You might get me on "laws and customs of war", but I'm pretty sure they're debatable.

on preview: talos, you're right about Article 5, but the administration didn't have any doubts...as far as they were concerned, they were "enemy combatatants".
posted by taumeson at 7:21 AM on July 2, 2003


"...the Bush administration is afraid the tribunal in The Hague, Netherlands, backed by most European countries, might hear politically motivated prosecutions of U.S. military and civilian leaders.

Let alone those who would hold others accountable for their actions in public office. One shudders at the thought.
posted by holycola at 7:44 AM on July 2, 2003


Why on earth should the American govt give funds and aid to countries that have an opposite position of that taken by the American govt, whether you agree or not with that position?

-unpalatable to alot of people, but very true.

According to international law, you only get POW status if you're part of an actual army, and wear recognizable uniforms. The "combatants" were plainclothes guerilla fighters. So, the US is under no obligation to treat them as POW's. Like enemy spies, America pretty much has a free hand.

- unlike the goverment of Great Britain and Northern Ireland and their policy in 'ulster', where now terms such as 'war' are being muttered with abandon. The IRA has now realised the futility of 'war' and has for now abandoned the bomb in favour of the ballot bax the quid pro quo being the emptying of the H blocks. The lesson; one cannot fight fire with fire, more jaw jaw and all that.
posted by johnnyboy at 7:46 AM on July 2, 2003


Why on earth should the American govt give funds and aid to countries that have an opposite position of that taken by the American govt, whether you agree or not with that position?

Well, it's not a legal position, but I'm of the opinion that if you're a member of an organization that, if it isn't democratic, at least has democratic forms (voting and such), then you are morally bound to uphold your obligations to that organization, even when the voting doesn't go your way. Either that, or you withdraw from the organization. You can't have it both ways.

The US is a member of the UN, and is honor-bound to uphold the decisions of the UN, and not bully other, smaller member nations when we don't get our way. If we can't live up to that, we should withdraw from the UN.

Of course, this is all my opinion, which is obviously not shared by the administration.
posted by RylandDotNet at 8:01 AM on July 2, 2003


then you are morally bound to uphold your obligations to that organization, even when the voting doesn't go your way. Either that, or you withdraw from the organization. You can't have it both ways.

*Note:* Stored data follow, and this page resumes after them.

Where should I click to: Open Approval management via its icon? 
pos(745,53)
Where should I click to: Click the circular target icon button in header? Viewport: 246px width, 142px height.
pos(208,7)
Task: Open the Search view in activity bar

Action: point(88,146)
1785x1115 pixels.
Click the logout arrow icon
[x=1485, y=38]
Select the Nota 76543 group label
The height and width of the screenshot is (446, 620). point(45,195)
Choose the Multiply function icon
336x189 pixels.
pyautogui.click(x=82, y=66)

The old "if you don't like it, then leave" argument :) I remember some pro-war types using the same logic.
posted by jsonic at 8:14 AM on July 2, 2003


Let's see why - Anyone remember this one? That's the reason - as soon as the ICC opened, Americans started to be indicted. And since America isn't a signatory, how this international tribunal could gain jurisdiction over anyone who hasn't signed the treaty explicitly granting that power is beyond me. By what authority? By what right?

Fuzz, you're dead on.
posted by swerdloff at 8:17 AM on July 2, 2003


There's a certain irony in the US asking Serbia to sign a treaty saying that Serbia promises not to extradite US citizens to the ICC -- regardless of what the US citizen has done.

What kind of message is the United States trying to send out here?

If the ICC is a good idea, then it's a good idea for all countries, not just the ones we don't like. If the US has to spend time and money defending US citizens in front of the court because the US is large, rich and powerful, then that's just one of the costs of being the world's hyperpower. There are actually downsides to being at the top -- most specifically, it makes you a target.

If the purpose of the ICC is to punish the nations and people that lose wars, then we don't need the ICC. Victorious nations can punish the losers all on their own, just as they have been doing since there have been wars.
posted by Slothrup at 8:30 AM on July 2, 2003


jsonic :
The two are distinct in that the UN is an ageographic, voluntary "club." "If you don't like it leave" is a fine sentiment for a purely voluntary and unnecessary (as opposed to one's needing to live in some country) organization.
posted by Ignatius J. Reilly at 8:31 AM on July 2, 2003


Postroad: the whole ICC discussion aside, it is still incredibly ironic to see the US Government right hand ignoring its left hand this way. The US has been escalating its military presence in Colombia for many years (so much that many South American countries were fearing an all-out Vietnam style war there - tropical jungle included) that pulling out now is almost equivalent to delivering the country to the marxist guerrilla and/or the drug lords. I am sure many other countries are in the same situation.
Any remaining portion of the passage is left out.